Miss Ironwood had opened a drawer and for a few moments there was silence while she hunted in it. Then she handed a photograph across to Jane and asked,

“Do you recognise that person?”

“Yes,” said Jane in a low voice, “that is the man I dreamed of and the man I saw this morning in Edgestow.”

It was a good photograph and beneath it was the name Augustus Frost, with a few other details which Jane did not at the moment take in.

“In the second place,” continued Miss Ironwood holding out her hand for Jane to return the photograph, “are you prepared to see the Director . . . now?”

“Well-yes, if you like.”

“In that case, Arthur,” said Miss Ironwood to Denniston, “you had better go and tell him what we have just heard and find out if he is well enough to meet Mrs. Studdock.”

Denniston at once rose.

“In the meantime,” said Miss Ironwood, “I would like a word with Mrs. Studdock alone.” At this the others rose also and preceded Denniston out of the room.
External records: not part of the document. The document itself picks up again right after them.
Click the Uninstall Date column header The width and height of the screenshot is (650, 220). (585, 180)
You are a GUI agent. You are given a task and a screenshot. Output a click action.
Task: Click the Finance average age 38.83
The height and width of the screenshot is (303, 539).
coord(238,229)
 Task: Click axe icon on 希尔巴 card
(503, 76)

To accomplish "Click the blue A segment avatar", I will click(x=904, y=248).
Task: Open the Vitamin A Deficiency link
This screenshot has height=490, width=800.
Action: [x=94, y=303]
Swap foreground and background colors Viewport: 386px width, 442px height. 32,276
A very large cat which Jane had not noticed before jumped up and occupied the chair which Ivy Maggs had just vacated.

“I have very little doubt,” said Miss Ironwood, “that the Director will see you.”

Jane said nothing.

“And at that interview,” continued the other, “you will, I presume, be called upon to make a final decision.”
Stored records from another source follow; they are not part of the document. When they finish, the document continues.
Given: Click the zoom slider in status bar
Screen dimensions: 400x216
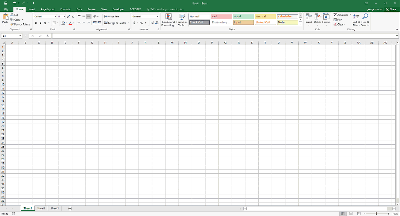Looking at the screenshot, I should (376, 214).
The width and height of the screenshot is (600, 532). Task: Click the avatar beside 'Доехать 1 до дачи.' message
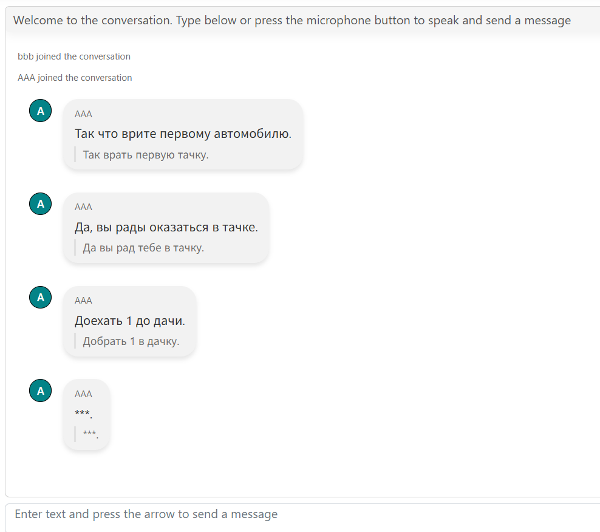coord(40,297)
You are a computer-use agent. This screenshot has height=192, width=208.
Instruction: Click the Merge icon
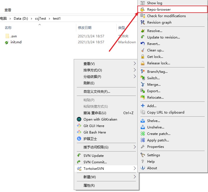(x=143, y=85)

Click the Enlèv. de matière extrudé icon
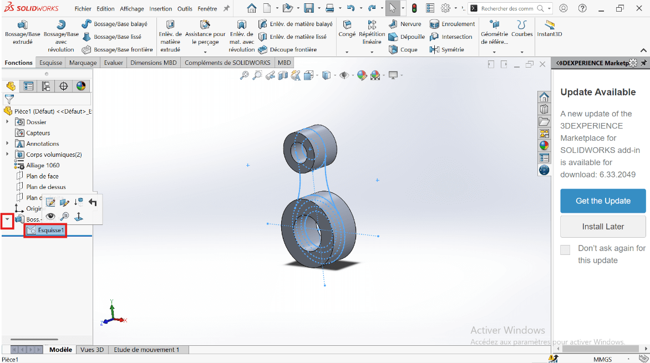(170, 25)
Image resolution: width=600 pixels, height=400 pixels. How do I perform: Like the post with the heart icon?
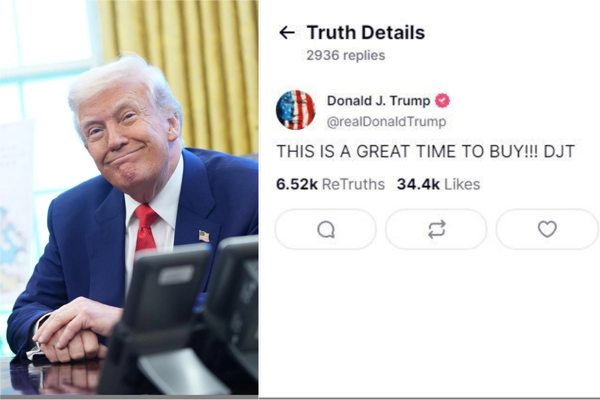[547, 229]
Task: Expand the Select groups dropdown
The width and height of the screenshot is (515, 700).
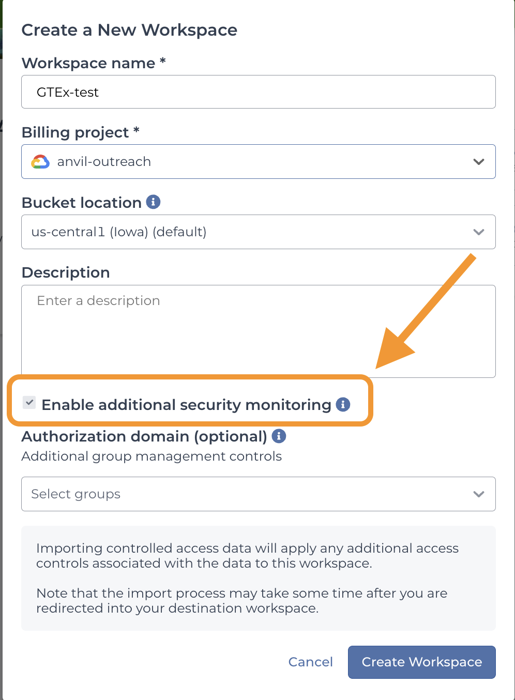Action: 479,494
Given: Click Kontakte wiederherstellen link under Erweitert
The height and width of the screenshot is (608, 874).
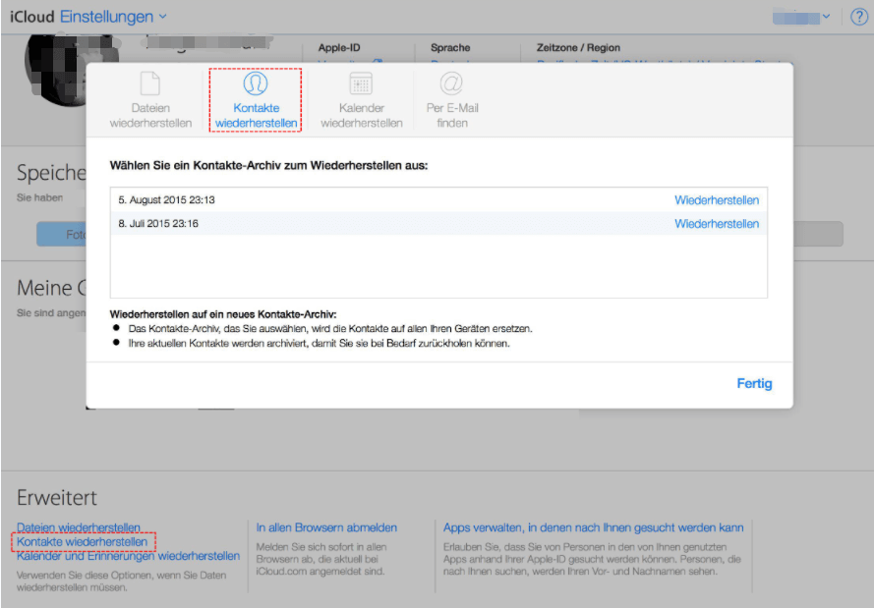Looking at the screenshot, I should click(82, 541).
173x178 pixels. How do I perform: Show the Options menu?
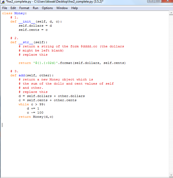(47, 8)
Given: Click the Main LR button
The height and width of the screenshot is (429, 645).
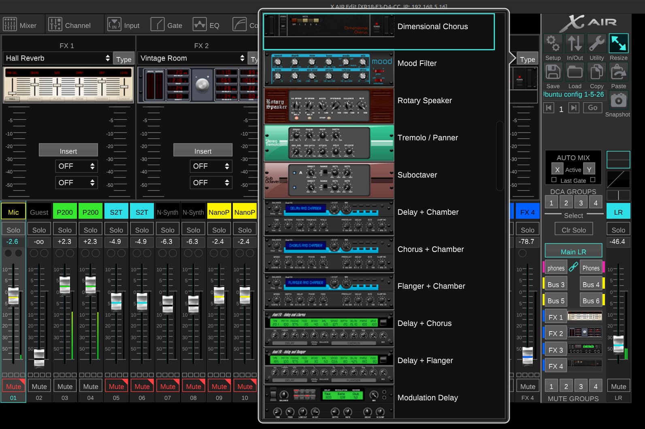Looking at the screenshot, I should 573,251.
Jane gave a little cough which had no other purpose than to dispel a certain air of unwelcome solemnity which seemed to have settled on the room as soon as she and Miss Ironwood were left alone.

“There are also certain things,” said Miss Ironwood, “which you ought to know about the Director before you see him. He will appear to you, Mrs. Studdock, to be a very young man: younger than yourself. You will please understand that this is not the case. He is nearer fifty than forty. He is a man of very great experience, who has travelled where no other human being ever travelled before and mixed in societies of which you and I have no conception.”
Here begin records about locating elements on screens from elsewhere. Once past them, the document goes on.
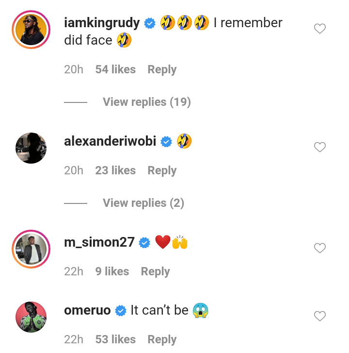The width and height of the screenshot is (349, 353).
Task: Reply to iamkingrudy's comment
Action: [x=162, y=69]
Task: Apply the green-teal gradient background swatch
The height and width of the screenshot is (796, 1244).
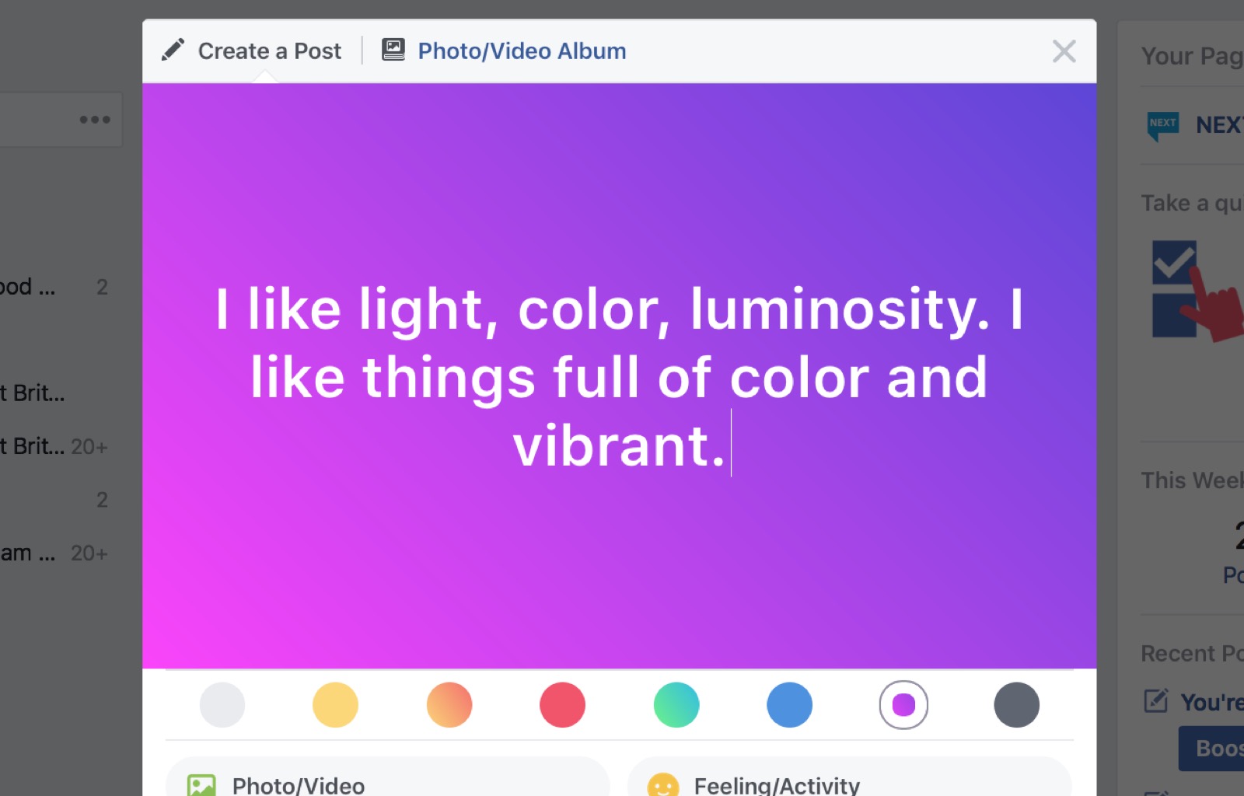Action: 676,705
“That is very interesting,” said Jane, though displaying no interest.

“And thirdly,” said Miss Ironwood, “I must ask you to remember that he is often in great pain. Whatever decision you come to, I trust you will not say or do anything that may put an unnecessary strain upon him.”

“If Mr. Fisher-King is not well enough to see visitors . . . ,” said Jane vaguely.

“You must excuse me,” said Miss Ironwood, “for impressing these points upon you. I am a doctor, and I am the only doctor in our company. I am therefore responsible for protecting him as far as I can. If you will now come with me I will show you to the Blue Room.”

She rose and held the door open for Jane. They passed out into the plain, narrow passage and thence up shallow steps into a large entrance hall whence a fine Georgian staircase led to the upper floors. The house, larger than Jane had at first supposed, was warm and very silent, and after so many days spent in fog the autumn sunlight, falling on soft carpets and on walls, seemed to her bright and golden. On the first floor, but raised above it by six steps, they found a little square place with white pillars where Camilla, quiet and alert, sat waiting for them. There was a door behind her.